In questa prospettiva le parole di quella lingua istintiva e infantile che è il dialetto, prive di tradizione scritta e di ogni forma consolidata, acquistano una pregnanza e un rilievo particolare, perché costringono a interrogarsi sul loro autentico e primitivo significato e sulla precaria resistenza che hanno mostrato di fronte all’usura del tempo e della storia, e per l’altro rispecchiano, con straordinaria fedeltà e immediatezza, usi e costumi di un universo intanto per sempre scomparso, cosicché il racconto, breve, quasi aneddotico, sembra scaturire genuino «dalla singola parola o espressione». Sin dai suoi primi libri - Libera no sa Malo (1963) e I piccoli maestri (1964) -, e poi, via via, nei molti altri che vennero accumulandosi per oltre quarant’anni, Meneghello ha percorso sentieri assai prossimi, che, dalle parole che emergevano nella memoria, riconducevano sempre alla terra d’origine, ai luoghi di una vita trascorsa, sempre eludendo ogni struggimento nostalgico, anche ricorrendo a pungenti ironie, perché non intendeva offrire interpretazioni e tanto meno proporre tesi compiute, quanto liberare dalla polvere, se non dalle macerie, cosa restava di quel mondo perduto che si affacciava vitale all’immaginazione: «in un mondo tutto diverso - scriveva - mi importa il passato: in quanto ha dentro (nelle sue parti di cui mi occupo) le fibre di certe cose che mi interessano e che mi preme di chiarire».

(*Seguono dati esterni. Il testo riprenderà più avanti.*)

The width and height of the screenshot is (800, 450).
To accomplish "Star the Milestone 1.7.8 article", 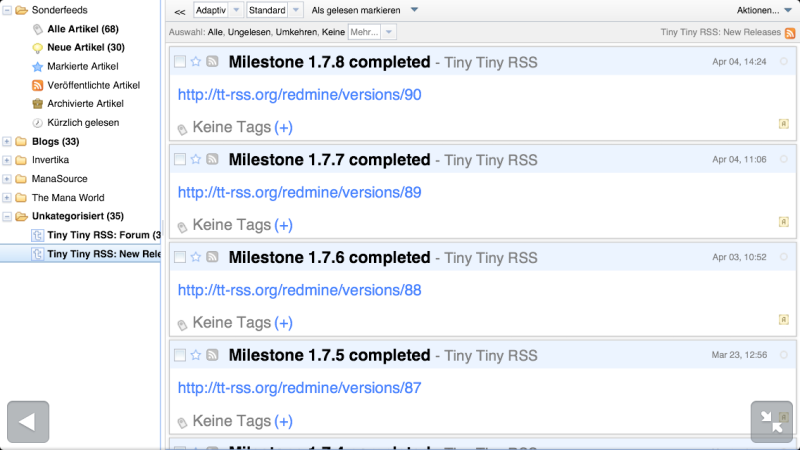I will [x=196, y=62].
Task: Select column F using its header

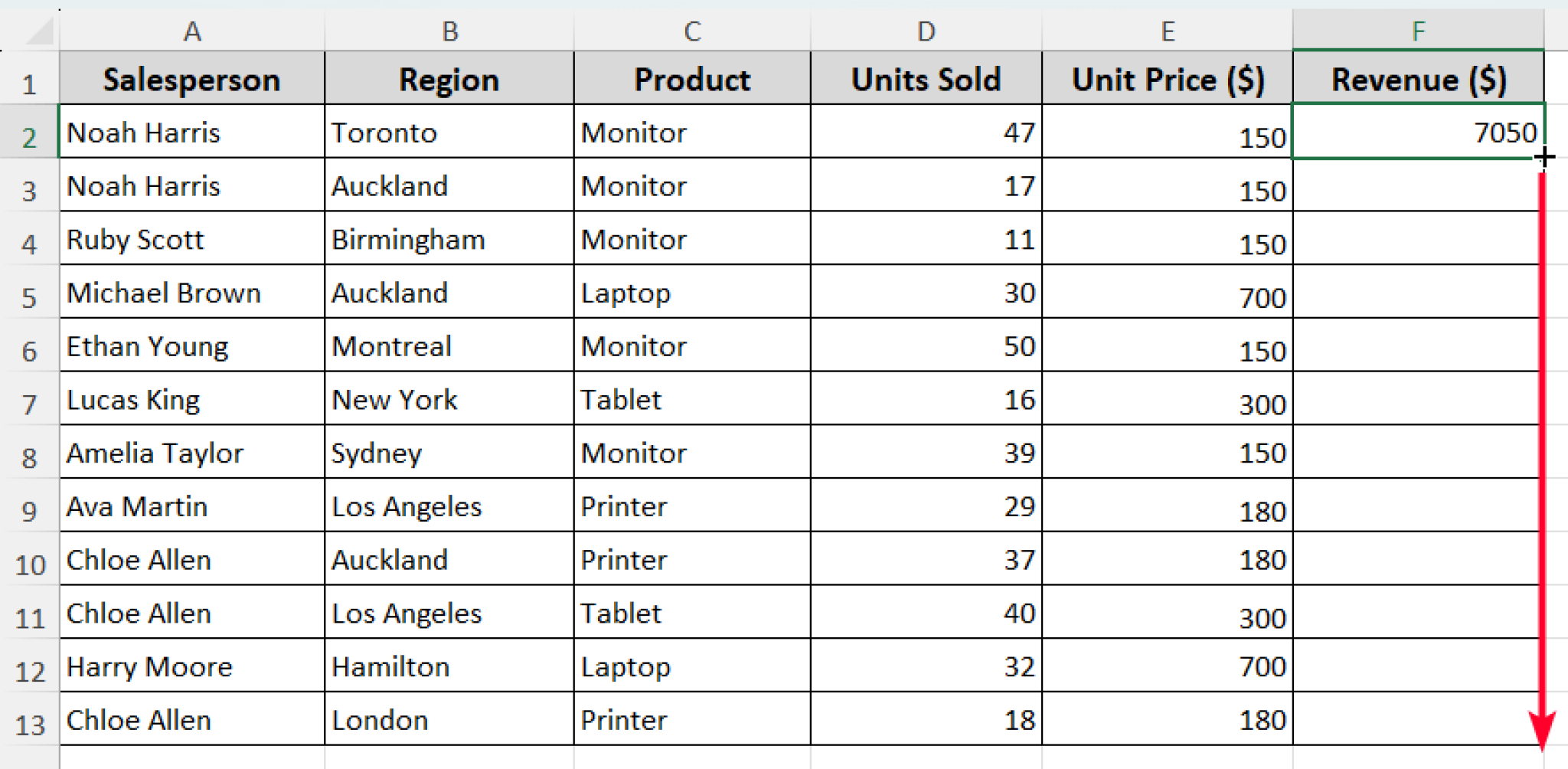Action: [1416, 31]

« Un rapporto di studio - concludeva -, l’opposto della nostalgia», scostandosi dalla tradizione veneta che si accaniva a rimpiangere sconsolata la crisi della società rurale investita dalle trasformazioni del moderno e il dissolversi di una cultura millenaria, persino - osserva Daniele- quando «il paesaggio e la sua evocazione -come nel caso dell’Altopiano di Asiago- diventano una componente essenziale del racconto... una proiezione dell’anima», perché su qualsiasi languore sentimentale nelle sue pagine prevale un’attenzione descrittiva, che si accontenta persino di enumerare, uno dopo l’altro, una serie di toponimi, ciascuno carico di forza evocativa, ma quasi soffocata nella sequenza che mescola denominazioni venete, cimbre, se non addirittura tedesche.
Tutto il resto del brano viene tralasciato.